4QFY07 results reflect strong underlying performance ITC reported 16% yoy EBITDA growth, driven by 16% EBIT growth in cigarettes, 23% EBIT growth in paper and 20% EBIT growth in hotels. The FMCG business recorded higher losses yoy, partly driven by heavy launch expenses for the Bingo range of potato chips. While ITC's reported PAT growth was lower at 15% yoy, the underlying growth was 19% adjusting for the higher base in 4QFY06 due to tax refunds. Cigarette prices raised proportionately more than tax increases ITC needed to raise prices by around 15% to neutralise the impact of the VAT and excise increases. However, the company has raised cigarette prices at a weighted average of 20%. In some brands, like Wills Navy Cut, Scissors and Capstan, the price hikes have been sharper, while in its key king-size brands like Classic and Gold Flake, the hikes have been close to the tax increases.

We estimate ITC's FY08 cigarette volumes will decline 2% (factoring in segments that are price inelastic and relatively inelastic), but expect cigarette net sales to grow 5.2% as price hikes have been sharper. Investing in paper and hotels for the next leg of growth FY07 EBIT for the hotels and paper businesses came in at Rs3.5bn and Rs4.2bn, respectively.

ITC is planning investments of Rs10bn in each of these businesses over the next three years, to be funded by their respective cash flows. The company plans to raise paper-board capacity from 0.32m mt to 0.42m mt, double its paper-pulp capacity from 0.1m mt to 0.2m mt, and set up uncoated-paper capacity of 0.1m mt (by 4QFY08). In hotels, ITC plans to set up two 900-room hotels, one each in Bangalore and Chennai. Maintaining Buy, with a lower target price of Rs205 (from Rs215) We cut our FY08F EPS by 9.1% to Rs7.75 to account for our lower cigarette volume estimate, but expect 15% EPS growth from FY09. ITC has underperformed the market 13% since the Budget and 9.3% ytd, which we believe largely discounts the earnings moderation we had expected. In line with our earnings downgrade, we reduce our DCF-based target price to Rs205, from Rs215.

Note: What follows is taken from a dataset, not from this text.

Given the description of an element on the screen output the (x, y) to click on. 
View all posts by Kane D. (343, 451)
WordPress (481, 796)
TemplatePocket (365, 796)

Edelweiss in their report on Oil Marketing Companies

Based on our new oil price and INR/USD assumptions and revised under-recovery sharing between government, upstream and OMCs, we have revised our FY08 and FY09 earnings estimates for the oil marketing companies. For BPCL, our revised consolidated FY08 and FY09 EPS estimates stand at INR 52.4/share and INR 62.1/share. For HPCL, our revised FY08 and FY09 EPS stand at INR 38.2/share and INR 56.3/share and for IOCL we have revised our FY08 and FY09 EPS estimates to INR 59.9/share and INR 64.8/share.

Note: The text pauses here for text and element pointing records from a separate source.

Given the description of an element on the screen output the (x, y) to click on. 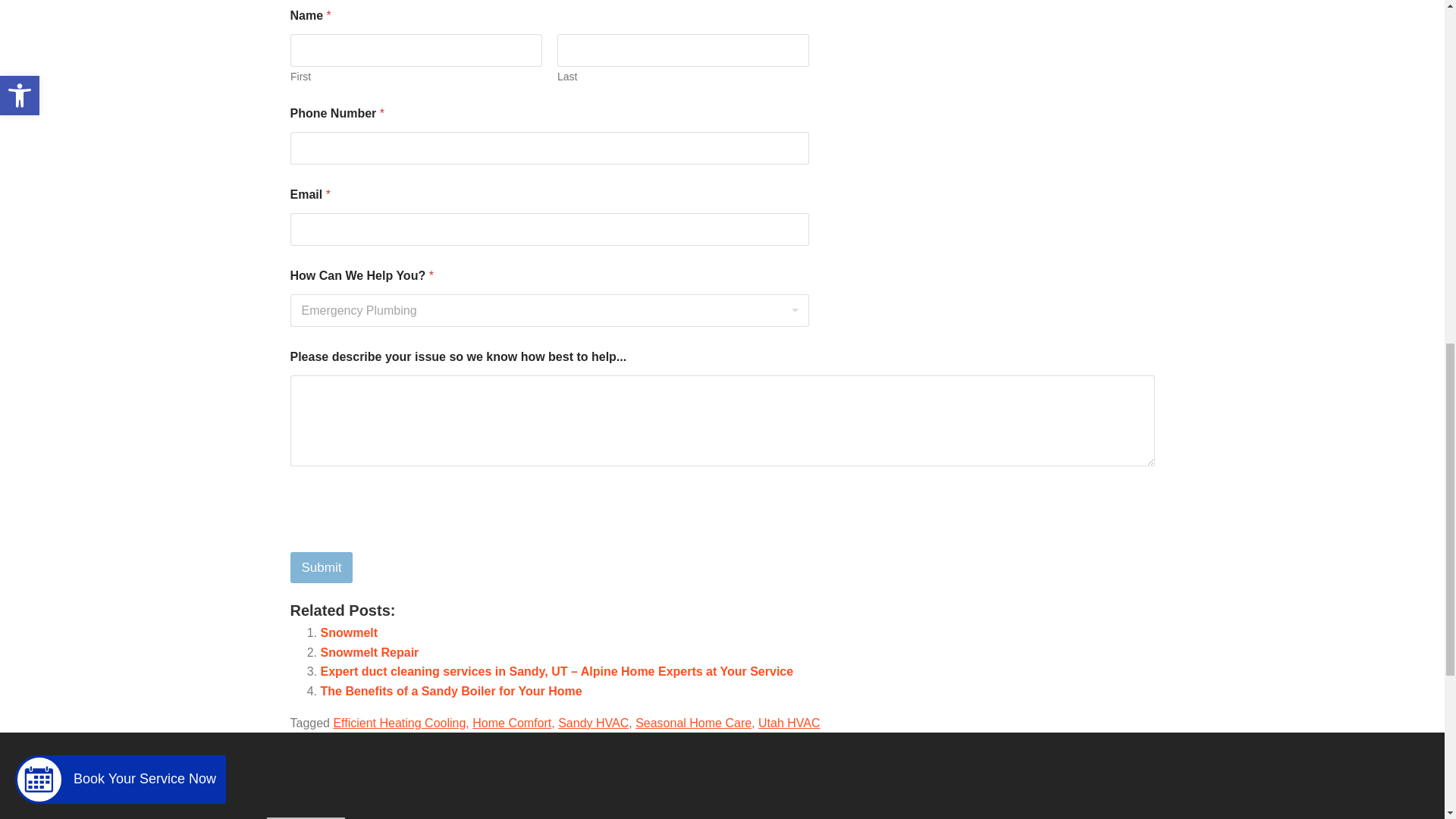
Home Comfort (511, 722)
Snowmelt (348, 632)
The Benefits of a Sandy Boiler for Your Home (450, 690)
Snowmelt (348, 632)
Snowmelt Repair (369, 652)
Snowmelt Repair (369, 652)
The Benefits of a Sandy Boiler for Your Home (450, 690)
Efficient Heating Cooling (399, 722)
Submit (320, 567)
reCAPTCHA (404, 541)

We estimate the fair value of BPCL, HPCL and IOCL at INR 376, INR 266 and INR 529,
respectively. Both, BPCL and IOCL provide marginal upside from current levels. Though HPCL’s fair value is lower than CMP, it is explainable considering the higher earnings growth in FY09 due to increase in refining capacity and complexity. Further, current political scenario makes it unlikely that the government may reduce its controls on the sector. We believe that any reduction in crude price may only provide an opportunity for the government to reduce the auto fuel prices (run up to the elections in 2009). On the other hand the low P/BV and high dividend yield valuations provide support to the oil marketing companies. We therefore downgrade the R&M stocks (HPCL, BPCL, and IOCL) from ‘BUY’ to ‘ACCUMULATE’.